Moving large objects from Database to File System - part 2

This post serves as a continuation of the previous article on Moving large objects from database to file system. Here, we will explore strategies for navigating the risks associated with data migration projects while ensuring timely deliveries.

Data migrations entail significant risks, such as data loss, data corruption, and performance impacts. The severity of each risk varies, requiring tailored solutions. For instance, data loss or corruption can have severe consequences, whereas efficiency and performance-related issues can be managed and eventually rectified through diverse methods.

Divide & Conquer

The objective is to access FAQ HTML documents from EFS and the remaining metadata from the database, creating a composite document by merging results from both sources. This goal is achieved through dual reads and writes initially, gradually transitioning away from this approach as confidence in the system builds.

This was achieved in four phases

  • Phase 1: Synchronous read & write to database, Async write to EFS

  • Phase 2: Synchronous read & write to database, Async read & write to EFS

  • Phase 3: Synchronous read & write to EFS, Async write to database

  • Phase 4: Synchronous read & write to EFS

In the first phase, database is the primary source so we read from it and write to it in primary thread. write to EFS can be done in a separate thread. The reason behind doing it asynchronously is that we want to ensure that the write operation works and don’t want to unnecessarily increase the latency of all write operations.

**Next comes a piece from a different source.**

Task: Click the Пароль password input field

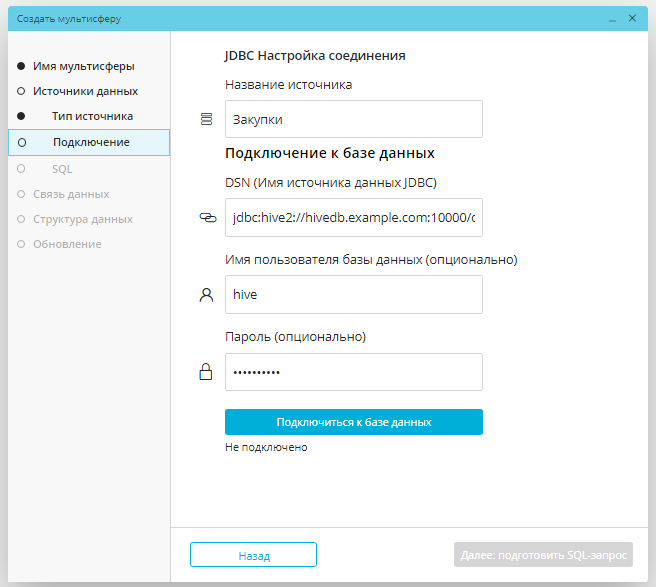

In the second phase, we have dual reads & writes to database & EFS. Here as well, we are keeping reads and writes to EFS as asynchronous as we simply want to roll out the code, measure impact, and have it working before actually adding it in the code path.

As we gain confidence in the new system, we completely move to having EFS as primary source. We only write to the database now for the sake of backup.

As our confidence in new system becomes stronger, we only have EFS as source for reads and writes.

Measure twice & cut once

Building confidence in the system requires robust data backing it up. To achieve this, logging, monitoring, and alerting mechanisms are crucial. The key observability aspects include the following:

  • EFS is not available — This is a severe error. It was logged and an alert was raised. Also, the HTTP service that served FAQs did not start if EFS was unavailable which means it made a lot of necessary noise.

  • Not able to locate file for reading — Logs error in Kibana and increments counter for the corresponding graph on Grafana.

  • Reading file failed after retries — Logs error in Kibana and increments counter for the corresponding graph on Grafana. It also raised an alert based on the following formula, (no. of failures within x mins > threshold value)

  • Write failed due to the same updated_at timestamp — as we saw in the previous blog post, there can be concurrent updates for the same FAQs. write operation would fail in that case and we would add an error log to Kibana and increment the corresponding counter on Grafana.

  • Writing file failed after retries — If writes failed after retries then event will be logged and alert will be raised based on the following formula, (no. of failures within x mins > threshold value)

Latency measurements for all EFS read and write functions are conducted, and performance impact is assessed through plotted graphs after each phase release. This iterative approach ensures a thorough understanding of performance implications before advancing to the next phase.


The phased approach to project division and comprehensive observation of system-level changes prove instrumental in effectively managing potential risks.